## PROBLEM TO SOLVE:
Lines to restate from the data below: from the one containing "How do I perform: Click the external" to the one containing "Task: Click the 구독", both included. Give them again exactly, and only them.

(Stored data)
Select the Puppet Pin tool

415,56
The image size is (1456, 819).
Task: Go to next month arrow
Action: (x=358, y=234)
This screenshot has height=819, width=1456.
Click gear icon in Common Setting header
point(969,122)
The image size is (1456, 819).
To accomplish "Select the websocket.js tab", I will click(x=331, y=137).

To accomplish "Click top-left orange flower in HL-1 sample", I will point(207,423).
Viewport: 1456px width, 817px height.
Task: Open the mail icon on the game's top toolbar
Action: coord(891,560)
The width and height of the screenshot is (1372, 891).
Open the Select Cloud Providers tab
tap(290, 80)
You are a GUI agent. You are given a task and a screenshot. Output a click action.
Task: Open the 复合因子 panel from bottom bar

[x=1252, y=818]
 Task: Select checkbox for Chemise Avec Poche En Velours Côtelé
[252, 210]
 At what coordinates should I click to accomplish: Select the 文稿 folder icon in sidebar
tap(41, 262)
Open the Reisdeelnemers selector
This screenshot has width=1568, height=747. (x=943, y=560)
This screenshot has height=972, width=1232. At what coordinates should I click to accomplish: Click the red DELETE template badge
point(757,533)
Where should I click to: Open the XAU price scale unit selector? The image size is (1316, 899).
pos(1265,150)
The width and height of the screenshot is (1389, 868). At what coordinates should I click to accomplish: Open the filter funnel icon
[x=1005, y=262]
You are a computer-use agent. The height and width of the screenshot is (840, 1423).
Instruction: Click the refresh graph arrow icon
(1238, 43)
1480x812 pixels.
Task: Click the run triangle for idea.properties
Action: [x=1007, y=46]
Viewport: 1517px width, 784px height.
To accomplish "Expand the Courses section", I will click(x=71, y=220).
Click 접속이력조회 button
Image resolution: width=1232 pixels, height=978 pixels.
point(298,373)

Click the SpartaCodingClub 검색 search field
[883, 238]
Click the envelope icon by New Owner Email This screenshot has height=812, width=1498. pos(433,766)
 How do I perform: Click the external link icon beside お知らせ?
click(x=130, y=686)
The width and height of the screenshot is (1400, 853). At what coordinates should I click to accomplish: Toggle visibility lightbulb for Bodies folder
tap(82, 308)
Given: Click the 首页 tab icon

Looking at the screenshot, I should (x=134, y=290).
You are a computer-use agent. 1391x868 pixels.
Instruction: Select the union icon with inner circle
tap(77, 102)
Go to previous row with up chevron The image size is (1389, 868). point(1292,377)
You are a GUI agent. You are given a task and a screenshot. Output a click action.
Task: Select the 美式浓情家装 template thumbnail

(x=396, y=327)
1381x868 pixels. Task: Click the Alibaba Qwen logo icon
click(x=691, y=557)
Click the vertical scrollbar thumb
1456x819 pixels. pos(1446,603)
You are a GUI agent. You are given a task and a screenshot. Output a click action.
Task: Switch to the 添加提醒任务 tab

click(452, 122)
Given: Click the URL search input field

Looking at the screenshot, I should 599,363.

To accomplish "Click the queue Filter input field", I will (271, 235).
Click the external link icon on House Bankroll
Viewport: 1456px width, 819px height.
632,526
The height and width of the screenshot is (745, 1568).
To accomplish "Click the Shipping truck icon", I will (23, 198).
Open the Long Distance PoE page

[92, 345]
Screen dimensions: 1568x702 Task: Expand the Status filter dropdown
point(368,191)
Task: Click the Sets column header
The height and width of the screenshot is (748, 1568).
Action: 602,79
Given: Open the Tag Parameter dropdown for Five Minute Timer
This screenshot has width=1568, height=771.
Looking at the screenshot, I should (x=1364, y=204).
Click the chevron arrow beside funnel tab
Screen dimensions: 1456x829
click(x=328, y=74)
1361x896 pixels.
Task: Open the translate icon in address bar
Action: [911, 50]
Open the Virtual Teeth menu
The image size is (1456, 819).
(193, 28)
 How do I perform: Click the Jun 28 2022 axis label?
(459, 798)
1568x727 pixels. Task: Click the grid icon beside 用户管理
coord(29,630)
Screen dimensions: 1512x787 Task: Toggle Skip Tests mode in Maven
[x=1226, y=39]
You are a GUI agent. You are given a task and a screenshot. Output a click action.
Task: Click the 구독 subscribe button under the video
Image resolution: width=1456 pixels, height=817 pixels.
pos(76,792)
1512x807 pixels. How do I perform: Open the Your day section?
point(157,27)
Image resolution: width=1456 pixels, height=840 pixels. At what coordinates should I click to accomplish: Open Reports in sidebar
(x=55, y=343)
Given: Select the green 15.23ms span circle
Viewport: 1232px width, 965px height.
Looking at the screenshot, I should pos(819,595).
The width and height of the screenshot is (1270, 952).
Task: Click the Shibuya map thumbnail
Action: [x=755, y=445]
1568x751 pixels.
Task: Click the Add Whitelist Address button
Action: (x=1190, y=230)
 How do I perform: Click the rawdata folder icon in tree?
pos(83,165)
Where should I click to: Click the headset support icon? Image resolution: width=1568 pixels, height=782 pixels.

## WRITTEN SOLUTION:
 How do I perform: Click the external link icon beside お知らせ?
click(x=130, y=686)
The width and height of the screenshot is (1400, 853). At what coordinates should I click to accomplish: Toggle visibility lightbulb for Bodies folder
tap(82, 308)
Given: Click the 首页 tab icon

Looking at the screenshot, I should (x=134, y=290).
You are a computer-use agent. 1391x868 pixels.
Instruction: Select the union icon with inner circle
tap(77, 102)
Go to previous row with up chevron The image size is (1389, 868). point(1292,377)
You are a GUI agent. You are given a task and a screenshot. Output a click action.
Task: Select the 美式浓情家装 template thumbnail

(x=396, y=327)
1381x868 pixels. Task: Click the Alibaba Qwen logo icon
click(x=691, y=557)
Click the vertical scrollbar thumb
1456x819 pixels. pos(1446,603)
You are a GUI agent. You are given a task and a screenshot. Output a click action.
Task: Switch to the 添加提醒任务 tab

click(452, 122)
Given: Click the URL search input field

Looking at the screenshot, I should 599,363.

To accomplish "Click the queue Filter input field", I will (271, 235).
Click the external link icon on House Bankroll
Viewport: 1456px width, 819px height.
632,526
The height and width of the screenshot is (745, 1568).
To accomplish "Click the Shipping truck icon", I will (23, 198).
Open the Long Distance PoE page

[92, 345]
Screen dimensions: 1568x702 Task: Expand the Status filter dropdown
point(368,191)
Task: Click the Sets column header
The height and width of the screenshot is (748, 1568).
Action: 602,79
Given: Open the Tag Parameter dropdown for Five Minute Timer
This screenshot has width=1568, height=771.
Looking at the screenshot, I should (x=1364, y=204).
Click the chevron arrow beside funnel tab
Screen dimensions: 1456x829
click(x=328, y=74)
1361x896 pixels.
Task: Open the translate icon in address bar
Action: [911, 50]
Open the Virtual Teeth menu
The image size is (1456, 819).
(193, 28)
 How do I perform: Click the Jun 28 2022 axis label?
(459, 798)
1568x727 pixels. Task: Click the grid icon beside 用户管理
coord(29,630)
Screen dimensions: 1512x787 Task: Toggle Skip Tests mode in Maven
[x=1226, y=39]
You are a GUI agent. You are given a task and a screenshot. Output a click action.
Task: Click the 구독 subscribe button under the video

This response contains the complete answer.